My year abroad is coming to a close now, and I don't feel that I can sum up how I feel about it quite yet. Usually if someone asks, my standard response is a shrug and no more than "alright." It's not that I'm bitter, at least, most of the time, it's just that if I look back on what I've done this year, something feels lacking.

If I could focus the root problem of why things didn't go quite as planned, I'd say it's to do with the fact that I didn't get a well paying part time job, or even a marginally decent paying job. I didn't get a scholarship. Due to Facebook and such, it was quite easy to see what everyone else was doing. Those who did receive a scholarship tended to go to Disneyland several times at once, frequently socialised, and went travelling across Japan, and in some cases to other countries. It genuinely bugs me that money was such an issue this year. I've never been especially good at Japanese, my marks have always been in the lower tier, which makes it understandable that I wouldn't be eligible for a scholarship or anything of the sort. I just feel that my progress has been more stunted by not being able to really get involved in any social groups, and more often than not, debate whether I can really afford a new grammar or kanji book.
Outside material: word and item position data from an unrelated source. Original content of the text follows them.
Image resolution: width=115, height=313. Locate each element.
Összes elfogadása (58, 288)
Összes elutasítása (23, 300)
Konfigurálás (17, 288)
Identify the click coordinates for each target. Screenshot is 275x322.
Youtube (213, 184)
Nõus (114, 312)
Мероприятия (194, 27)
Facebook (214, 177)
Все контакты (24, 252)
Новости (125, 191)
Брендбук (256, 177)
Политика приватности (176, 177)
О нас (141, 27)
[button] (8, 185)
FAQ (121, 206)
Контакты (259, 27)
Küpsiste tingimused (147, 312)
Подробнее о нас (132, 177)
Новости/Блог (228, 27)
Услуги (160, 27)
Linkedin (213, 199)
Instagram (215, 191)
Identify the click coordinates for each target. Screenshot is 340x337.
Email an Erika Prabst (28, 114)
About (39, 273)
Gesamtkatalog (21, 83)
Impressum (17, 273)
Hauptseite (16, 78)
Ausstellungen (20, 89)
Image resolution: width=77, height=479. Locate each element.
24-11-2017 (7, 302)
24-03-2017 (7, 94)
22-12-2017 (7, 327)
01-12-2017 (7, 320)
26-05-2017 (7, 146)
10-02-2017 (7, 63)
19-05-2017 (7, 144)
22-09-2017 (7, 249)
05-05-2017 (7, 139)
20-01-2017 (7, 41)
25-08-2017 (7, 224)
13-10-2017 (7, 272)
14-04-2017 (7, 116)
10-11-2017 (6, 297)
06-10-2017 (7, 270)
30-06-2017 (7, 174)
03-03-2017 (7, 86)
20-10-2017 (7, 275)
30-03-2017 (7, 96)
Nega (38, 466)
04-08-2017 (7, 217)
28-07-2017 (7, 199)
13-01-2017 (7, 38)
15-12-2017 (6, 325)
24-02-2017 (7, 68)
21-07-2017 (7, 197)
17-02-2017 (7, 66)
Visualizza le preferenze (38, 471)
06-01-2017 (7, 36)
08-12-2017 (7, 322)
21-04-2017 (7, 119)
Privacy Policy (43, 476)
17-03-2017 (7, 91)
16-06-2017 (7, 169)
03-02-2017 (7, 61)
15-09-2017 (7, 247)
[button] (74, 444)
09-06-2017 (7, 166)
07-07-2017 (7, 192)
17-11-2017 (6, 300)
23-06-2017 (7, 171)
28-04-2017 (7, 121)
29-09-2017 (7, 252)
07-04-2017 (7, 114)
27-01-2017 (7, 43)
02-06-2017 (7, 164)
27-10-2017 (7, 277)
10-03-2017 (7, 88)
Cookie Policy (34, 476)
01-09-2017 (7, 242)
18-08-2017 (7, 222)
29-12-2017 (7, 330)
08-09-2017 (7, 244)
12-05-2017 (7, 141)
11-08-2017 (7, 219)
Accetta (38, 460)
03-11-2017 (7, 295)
That is, in fact, what I've spent most of this year doing. Staying in my room, and studying. Granted, it will be useful for my degree, but it doesn't feel as if that was how this year was supposed to go. Before I went, some seniors told me that "it's the best year of your life", but it really doesn't seem that way. I feel I could get as beneficial an experience from staying in England and studying there instead.
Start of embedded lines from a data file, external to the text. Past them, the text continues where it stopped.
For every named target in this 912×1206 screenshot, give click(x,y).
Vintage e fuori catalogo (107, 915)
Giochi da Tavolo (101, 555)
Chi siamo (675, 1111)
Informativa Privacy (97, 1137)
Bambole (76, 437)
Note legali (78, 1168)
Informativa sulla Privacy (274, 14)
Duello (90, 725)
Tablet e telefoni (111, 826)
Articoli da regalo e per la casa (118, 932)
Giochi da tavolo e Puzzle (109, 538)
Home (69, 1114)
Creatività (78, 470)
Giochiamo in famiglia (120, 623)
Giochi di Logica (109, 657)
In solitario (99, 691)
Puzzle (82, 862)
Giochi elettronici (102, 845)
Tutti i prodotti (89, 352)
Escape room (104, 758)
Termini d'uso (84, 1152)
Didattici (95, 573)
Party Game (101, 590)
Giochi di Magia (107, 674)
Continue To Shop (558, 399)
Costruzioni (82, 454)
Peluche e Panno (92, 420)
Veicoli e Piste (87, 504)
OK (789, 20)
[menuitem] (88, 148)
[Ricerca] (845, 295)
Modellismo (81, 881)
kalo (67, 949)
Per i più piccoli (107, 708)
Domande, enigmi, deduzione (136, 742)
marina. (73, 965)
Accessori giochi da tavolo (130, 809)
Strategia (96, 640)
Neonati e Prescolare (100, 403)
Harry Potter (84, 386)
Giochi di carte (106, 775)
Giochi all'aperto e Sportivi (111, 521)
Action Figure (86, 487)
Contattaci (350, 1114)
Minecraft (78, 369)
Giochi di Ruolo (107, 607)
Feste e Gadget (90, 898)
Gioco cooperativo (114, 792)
But, I don't want to just harp on and on and on about how much this year feels like a missed oppurtunity, because there have been some good things that came out of it. I do feel as if I have developed my Japanese, and social skills, and I guess "life skills", if those really count for much. I've got a good idea who my friends are, who I can count on, and I did have the pleasure of making some new friends, which will hopefully be lasting ones. I was able to go to a few events and places, and meet a couple of celebrities, albeit in very niche circles.

I know from the start, Sheffield told us that we should not compare our year abroad to others, that it is "our year", but that doesn't help a slight odd taste when some people had clear advantages over others, or completely different experiences. I'm not only speaking about myself there either, I know I had it better than some, which is why it feels bad that I'm complaining, but I just have to vent that kind of thing while it's still fresh in my mind.

One thing I do know, is that this isn't the end. I've reinvigorated my interest in the language, I have some new goals that are not just limited to what Sheffield has to offer me, and I do plan to return to Japan. If I look at those problems I've just listed, I can't blame "Japan", as some nonspecific entity for them all. A lot of them were to do with my university. I know also I should blame myself for a lot of that, as I let myself believe certain things and have certain expectations.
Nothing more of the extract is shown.